Friends clash on either side of the World Cup divide on Thursday when Jurgen Klinsmann's United States meet Joachim Loew's Germany for top spot in Group G.
Having met on a coaching course, Loew became Klinsmann's assistant a decade ago when the pair were brought in following the Euro 2004
debacle as Germany finished the group stages winless.
Under their stewardship, Germany became known for fast-paced attacking football as talented youngsters such as Lukas Podolski and Bastian Schweinsteiger were given their chance.
The pair took Germany to third at the 2006 World Cup before Klinsmann stood down as coach to be replaced by Loew, who has since steered them to at least the semi-finals of the last three major tournaments.
Now they face off at Recife's Arena Pernambuco as rivals with both teams on four points.
A mutually beneficial draw would see Germany qualify as group winners with the United States runners up, knocking out Ghana and Portugal.
That scenario has brought back memories of a notorious 1982 group match in Spain - dubbed the 'Disgrace of Gijon' - between West Germany and Austria. Both qualified at the expense of Algeria after a 1-0 German victory as the teams went through the motions - something both sides insist will not happen in Recife.
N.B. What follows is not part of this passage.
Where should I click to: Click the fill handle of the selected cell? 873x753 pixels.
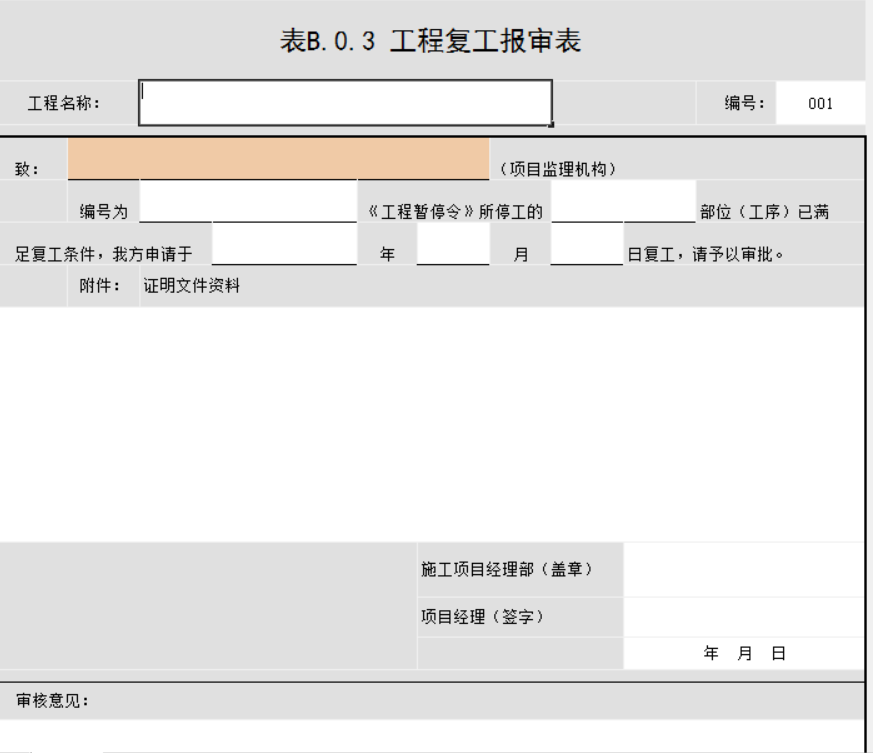(551, 125)
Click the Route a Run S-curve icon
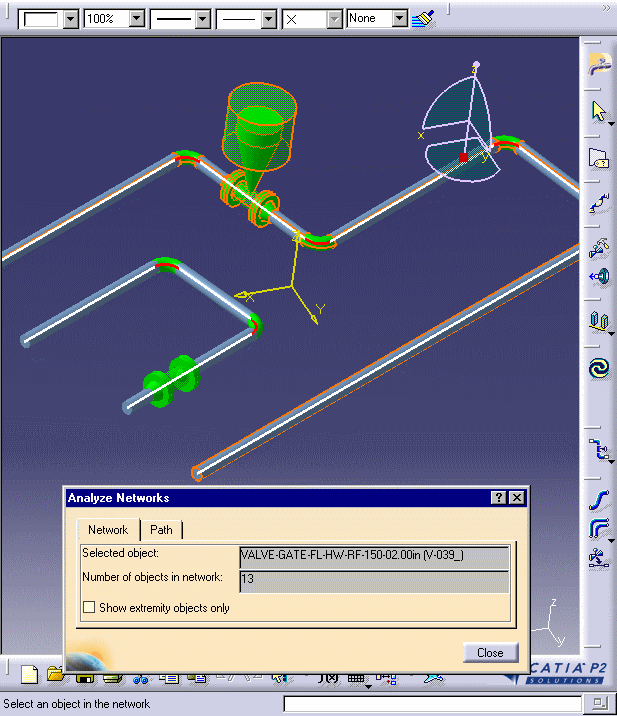The width and height of the screenshot is (617, 716). [x=598, y=498]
"That is only a part of Germany's history and not part of the United States' history. I think if you look at the past of the US team, we always try to make things happen," said Klinsmann.
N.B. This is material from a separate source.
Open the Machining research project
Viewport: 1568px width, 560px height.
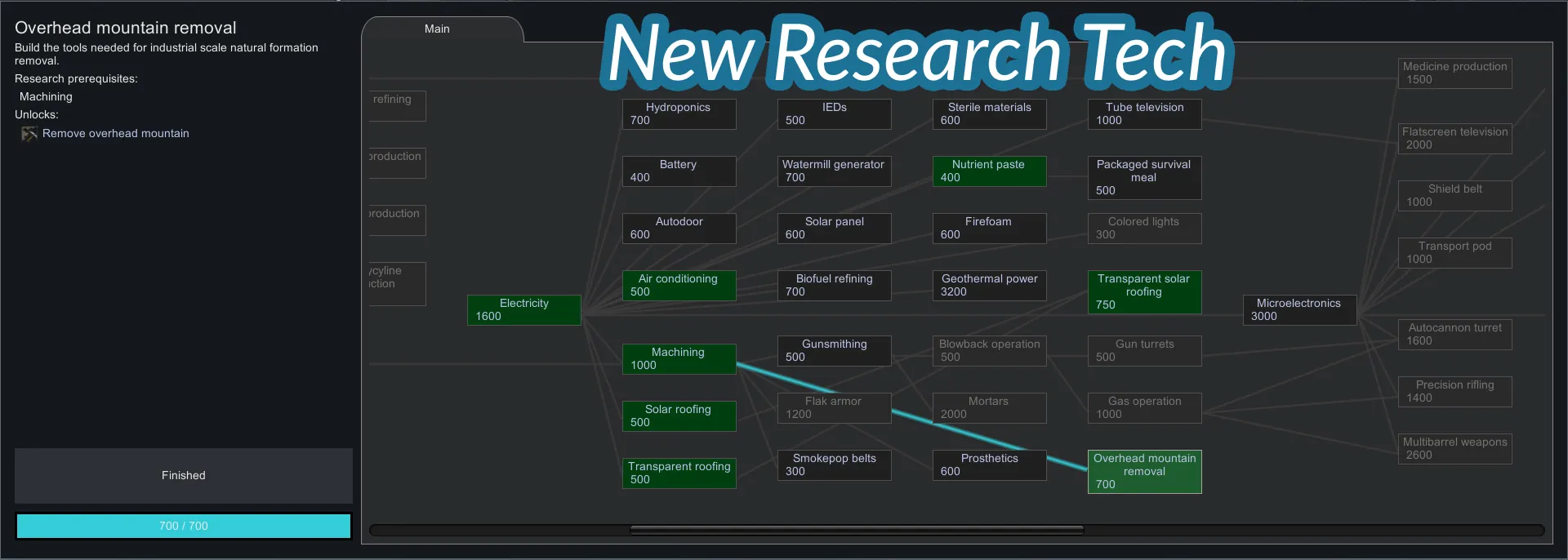[679, 359]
Klinsmann insisted insisted the United States will go all out for victory while he remains a Germany fan and so he will sing both national anthems with gusto.
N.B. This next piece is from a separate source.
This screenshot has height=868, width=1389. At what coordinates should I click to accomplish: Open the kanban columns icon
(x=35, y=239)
Watch: USA confident ahead of Germany clash
He has four Bundesliga players in his USA squad, while Jermaine Jones won three caps for Germany before switching allegiances in 2009.
Klinsmann's special advisor is Berti Vogts, who coached Germany at the 1996 European Championship when former striker 'Klinsi' captained the side to the title.
'Germany can be world champions'
"This game is something quite special for me, something like this comes along perhaps once in a lifetime," said Germany's former 1990 World Cup winner Klinsmann.
Despite having lived on California's Huntington Beach for the last 16 years with his family - his son Jonathan is a goalkeeper for the US Under-18 team - Klinsmann remains loyal to his roots.
"Germany has enough potential to become world champions and when the 90 minutes are over, I'll be keeping my fingers crossed for them," he said.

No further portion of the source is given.